Where the entries below show "Fold the name object at line 98", begin there and print that line and all following lines exactly, through the last, omitting pictures.

───── Input for this task

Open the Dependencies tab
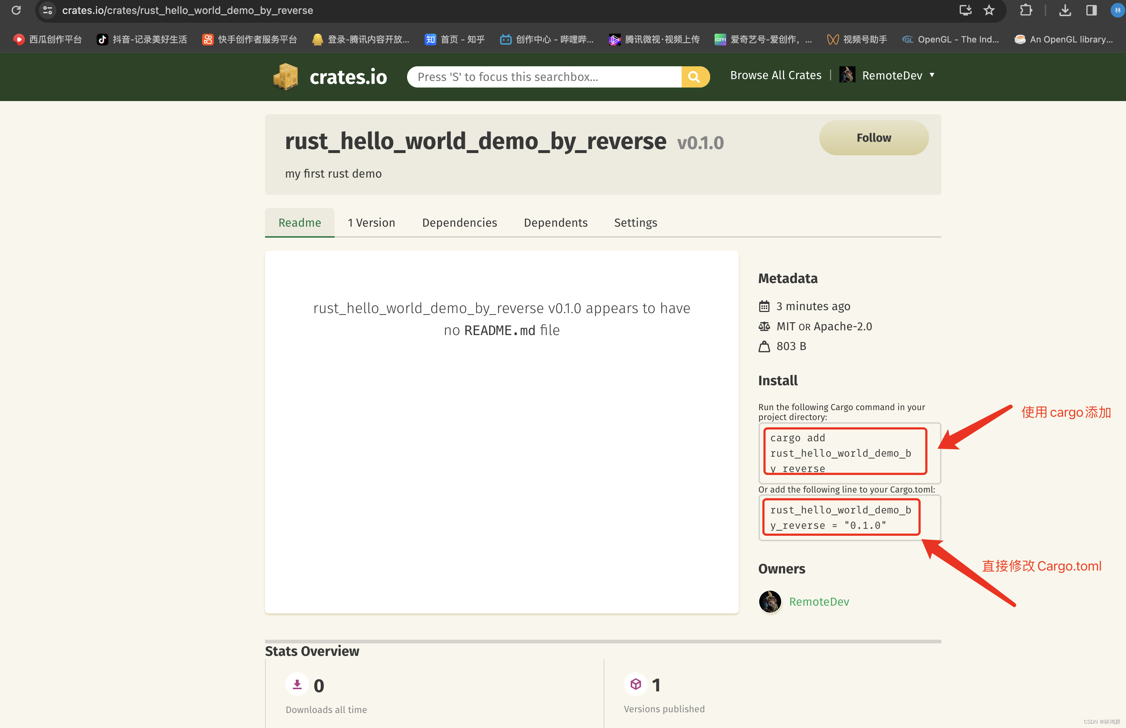Screen dimensions: 1126x728 pos(459,223)
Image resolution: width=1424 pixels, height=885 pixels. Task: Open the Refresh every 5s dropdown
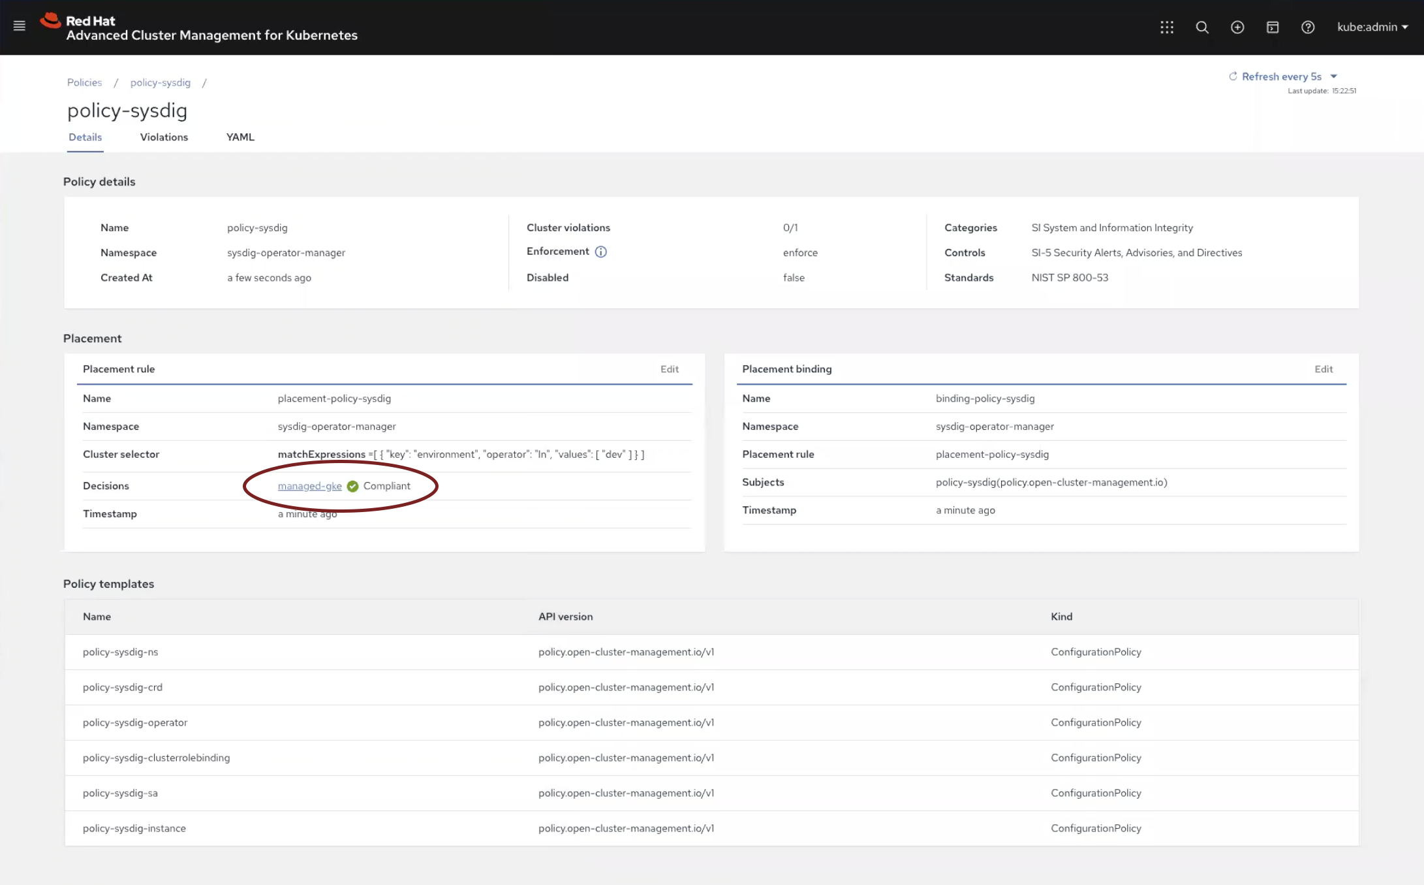click(1281, 76)
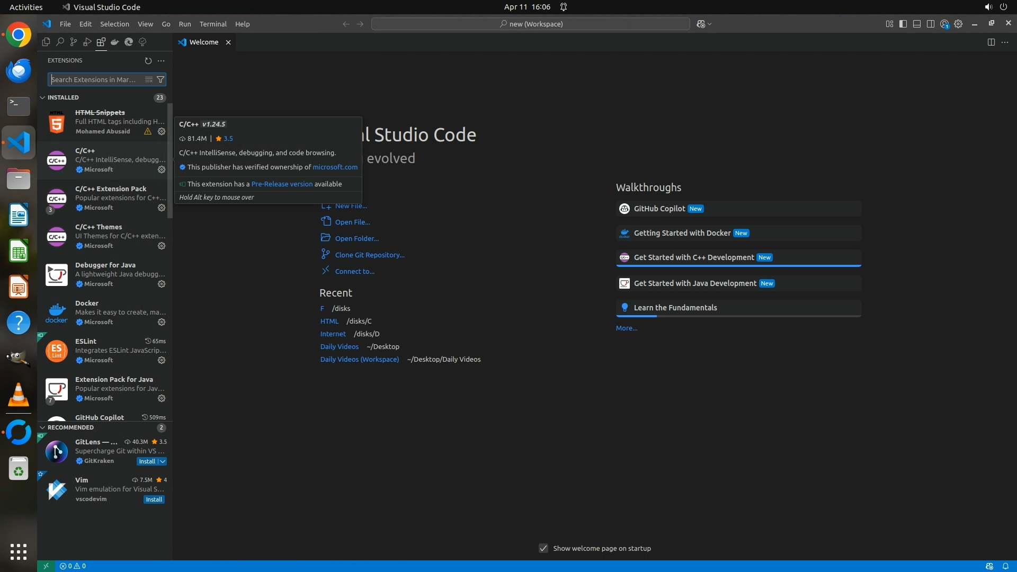Refresh the extensions list
Viewport: 1017px width, 572px height.
point(148,60)
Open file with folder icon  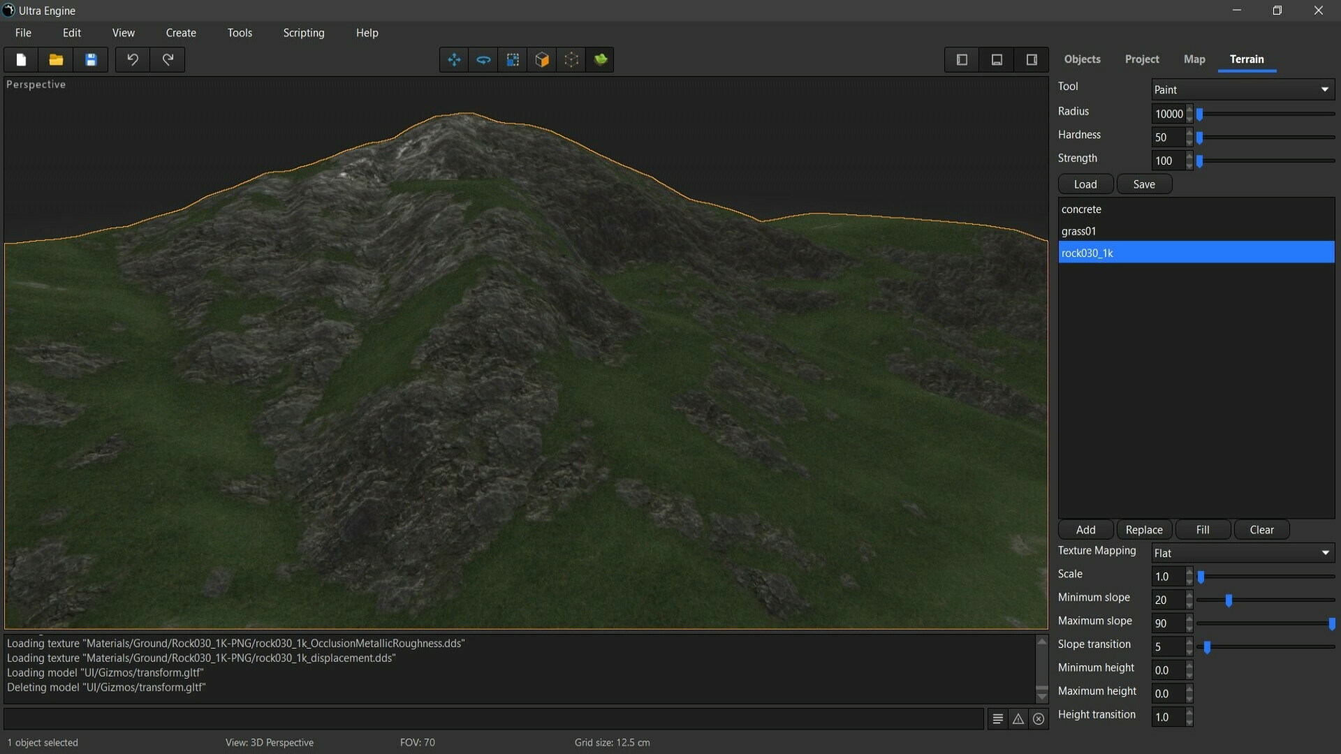point(56,60)
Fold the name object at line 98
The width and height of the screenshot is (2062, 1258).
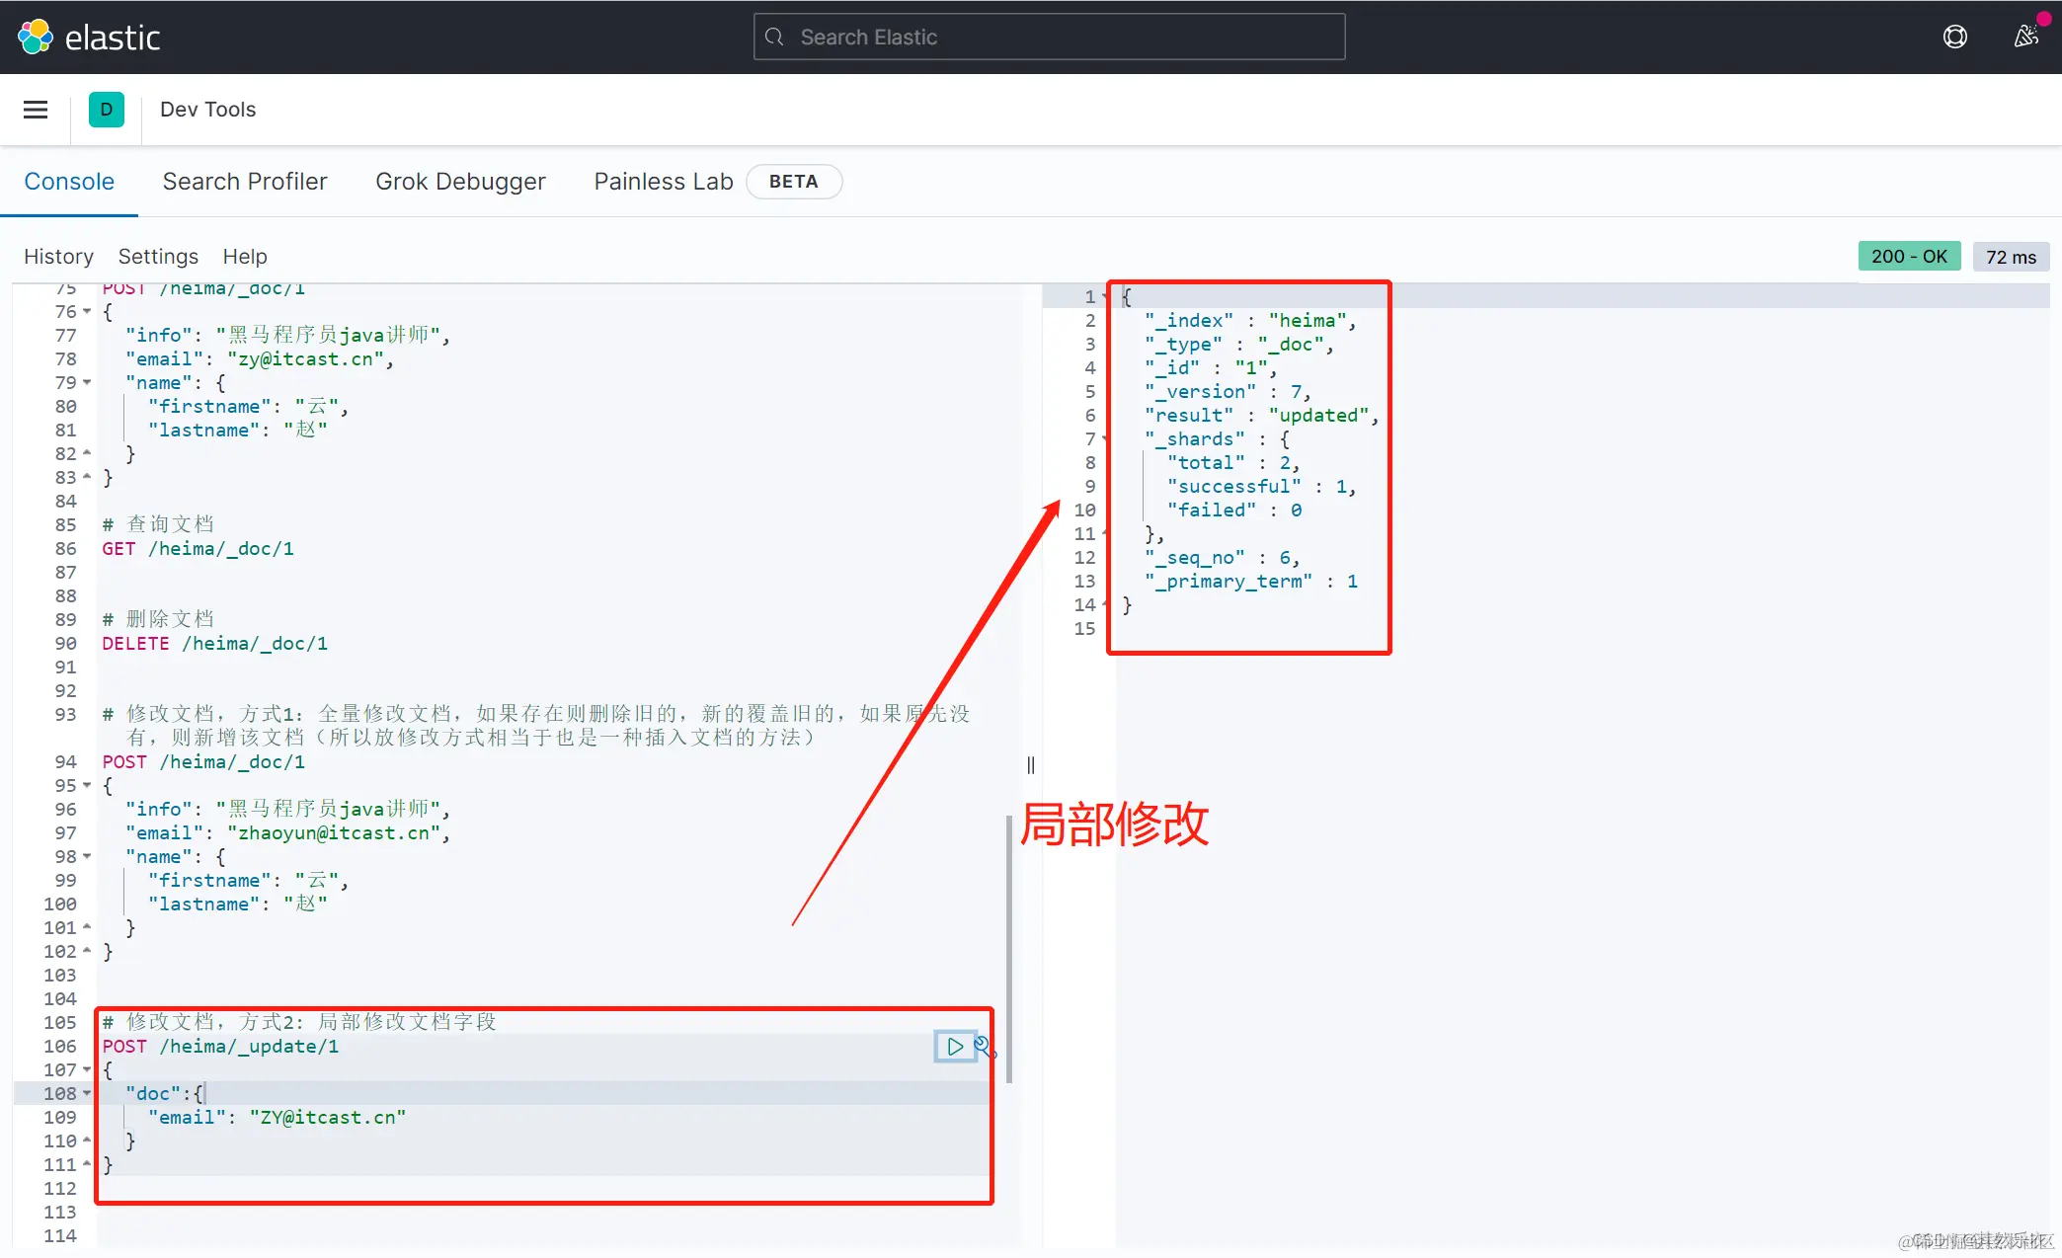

──────────

Answer space:
Fold the name object at line 98
The width and height of the screenshot is (2062, 1258).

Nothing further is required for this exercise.